Background: The long-term prognosis of hepatocellular carcinoma (HCC) patients after hepatic resection (HR) remains poor because of limited liver function and frequent recurrences. We created a prognostic system of HCC based on tumor markers and Child-Pugh classification.
Patients and methods: This study investigated 427 HCC patients and three tumor markers (alpha-fetoprotein (AFP), Lens culinaris agglutinin-reactive fraction of AFP (AFP-L3), des-γ -carboxyprothrombin (DCP)) in relation to Child-Pugh classification by the stepwise Cox regression model for establishing a tumor marker staging (TMS).
Results: The TMS shows four levels (0/1/2/3) with 5-year recurrence rate of each stage of 76.7, 72.3, 80.9 and 100%, respectively, and 5-year overall survival of 77.0, 68.7, 52.1 and 28.9%, respectively.

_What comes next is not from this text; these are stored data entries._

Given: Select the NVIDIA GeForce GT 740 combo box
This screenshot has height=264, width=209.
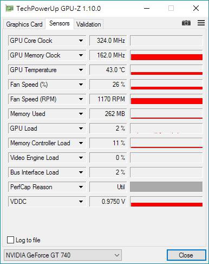Looking at the screenshot, I should pos(63,255).
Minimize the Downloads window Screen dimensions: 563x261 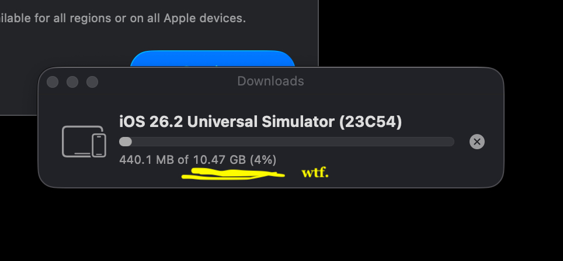[x=72, y=82]
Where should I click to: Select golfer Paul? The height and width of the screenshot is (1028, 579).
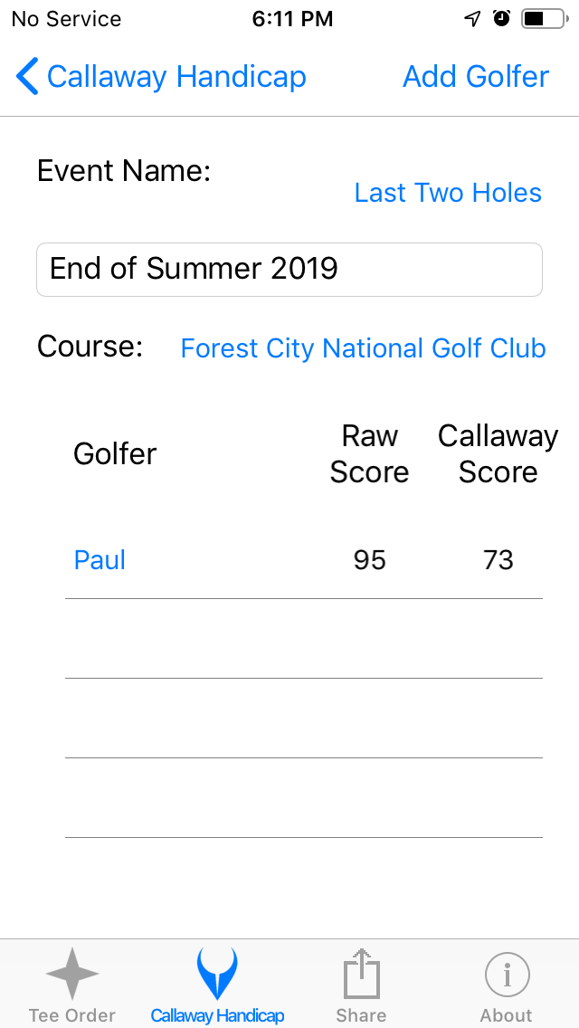[100, 559]
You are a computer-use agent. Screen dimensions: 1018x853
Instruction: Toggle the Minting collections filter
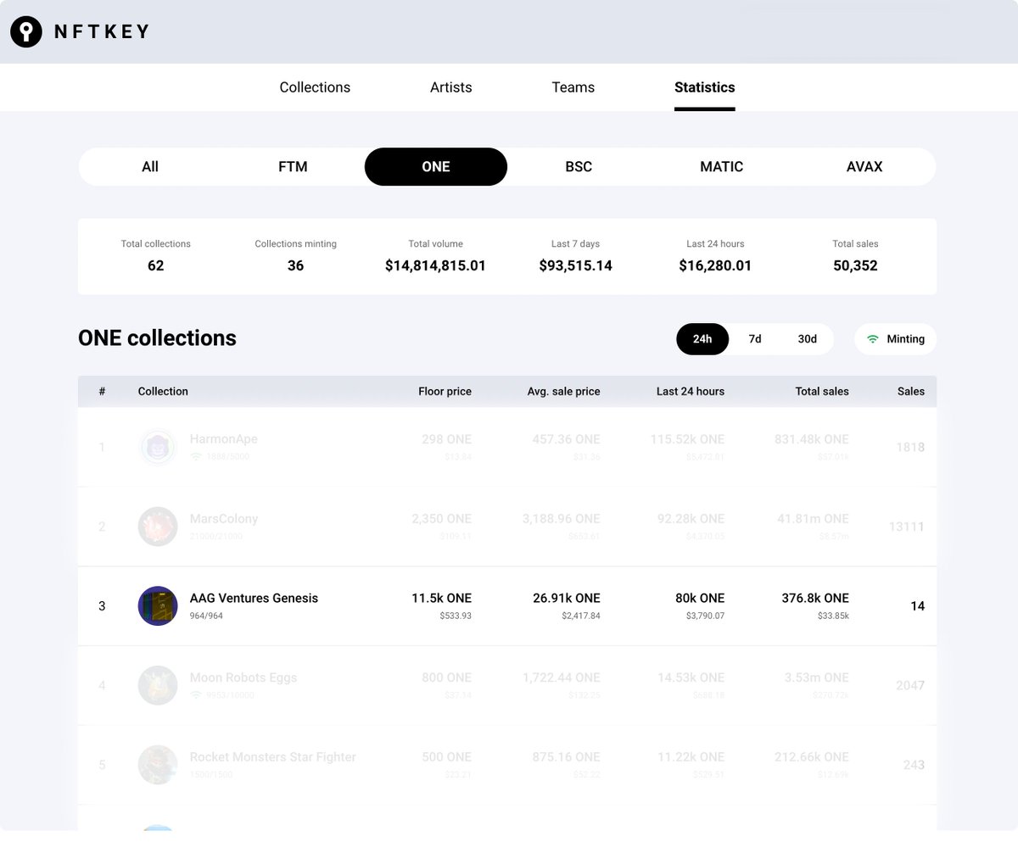tap(895, 338)
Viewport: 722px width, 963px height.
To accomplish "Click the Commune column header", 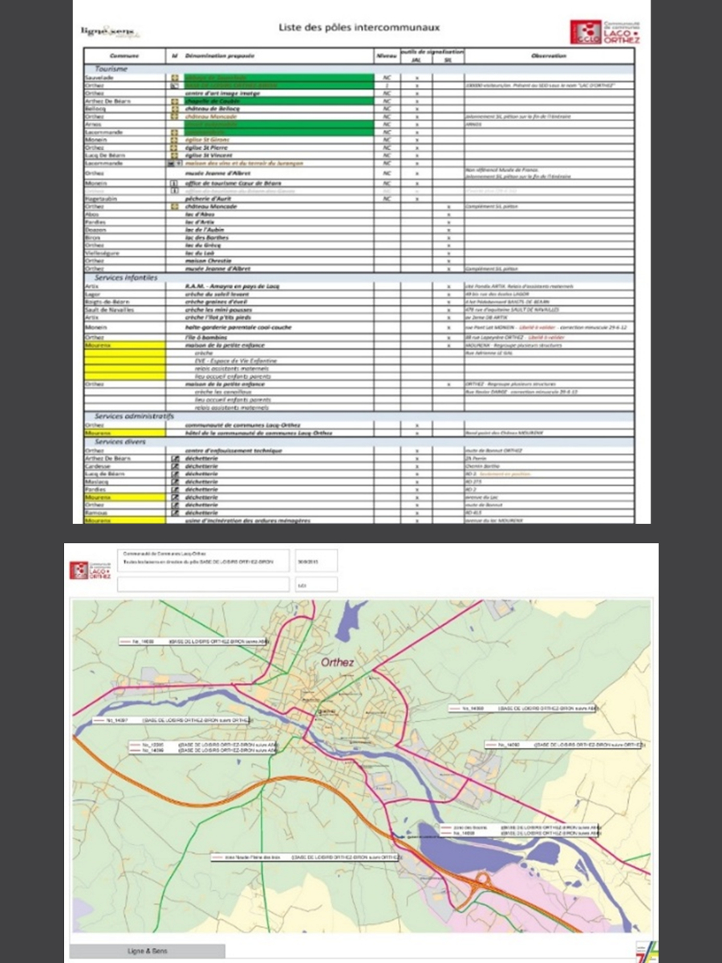I will pyautogui.click(x=124, y=55).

This TMS appears to be a better model to predict the recurrence and survival of HCC patients after hepatectomy than only the number of positive tumor markers.
Conclusion: TMS is a useful staging system to evaluate biological status and background liver function.
Keywords: Hepatocellular carcinoma (HCC); Lens culinaris agglutinin-reactive fraction of AFP (AFP-L3); alpha-fetoprotein (AFP); des-γ-carboxyprothrombin (DCP); tumor marker.